Always Question Facts
For our purposes, the term fact refers to information that can be verified or proven. While this might sound very straightforward, there is more to it. It is always a good idea to question the ‘facts’ people present to you.
Facts often include numbers in the form of data or statistics. Empirical studies, or research, might also be considered to be factual. However, all facts are not created equal.
The source of the facts being presented matters.
For example, you may read an article on smoking. If the author uses a study funded by a tobacco company that says smoking is healthy for you, you may want to question the validity of those ‘facts.’ The tobacco company stands to benefit a great deal if everyone suddenly takes up smoking in order to improve their health. This actually happened in the 1950’s in the United States.

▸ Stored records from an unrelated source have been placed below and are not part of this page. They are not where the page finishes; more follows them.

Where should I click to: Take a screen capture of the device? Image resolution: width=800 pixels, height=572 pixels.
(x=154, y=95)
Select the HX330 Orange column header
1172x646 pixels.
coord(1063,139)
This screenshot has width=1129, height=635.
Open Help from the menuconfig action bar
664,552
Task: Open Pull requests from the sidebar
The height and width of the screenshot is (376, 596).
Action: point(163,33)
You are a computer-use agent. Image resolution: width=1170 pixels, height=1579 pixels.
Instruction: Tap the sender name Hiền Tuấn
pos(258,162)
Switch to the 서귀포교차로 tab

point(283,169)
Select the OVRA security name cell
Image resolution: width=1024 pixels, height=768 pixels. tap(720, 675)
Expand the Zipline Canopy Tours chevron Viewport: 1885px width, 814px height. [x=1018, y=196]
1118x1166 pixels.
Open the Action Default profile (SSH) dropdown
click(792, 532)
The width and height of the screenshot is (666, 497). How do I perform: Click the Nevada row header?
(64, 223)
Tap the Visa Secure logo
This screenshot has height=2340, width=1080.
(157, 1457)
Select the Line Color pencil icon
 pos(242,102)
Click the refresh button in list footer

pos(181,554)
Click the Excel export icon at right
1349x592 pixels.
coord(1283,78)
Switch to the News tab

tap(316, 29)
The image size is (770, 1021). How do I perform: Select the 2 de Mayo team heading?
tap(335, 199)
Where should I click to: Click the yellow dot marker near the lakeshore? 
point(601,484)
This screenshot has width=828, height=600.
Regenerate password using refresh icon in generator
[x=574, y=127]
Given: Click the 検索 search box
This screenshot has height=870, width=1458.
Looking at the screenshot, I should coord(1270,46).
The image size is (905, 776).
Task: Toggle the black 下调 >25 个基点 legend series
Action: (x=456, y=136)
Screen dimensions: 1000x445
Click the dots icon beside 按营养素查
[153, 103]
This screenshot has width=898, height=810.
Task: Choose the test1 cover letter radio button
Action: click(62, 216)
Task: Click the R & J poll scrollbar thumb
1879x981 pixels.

Take the time to find the source of facts. In today’s political scene, for example, organizations are formed for the express purpose of hiding the source of funding for political ads.
Watch political ads to see who is funding the ad. Research the organization and look to see who their donors are. This will tell you a great deal about the credibility of the facts they present.
When considering the validity of a text, you will want to consider not only the source of the information, but also something more subtle – what information did the author include, and what did the author exclude.
Have you ever heard a story told in such a way as to leave out key information in order to get a particular reaction? Excluding that key information is called omission.
Omission occurs when important information is not reported or is reported incompletely. We can think of omission as being news that should have been reported but is left out of the news we read, see and hear. When important news is omitted, we get a skewed or biased perspective.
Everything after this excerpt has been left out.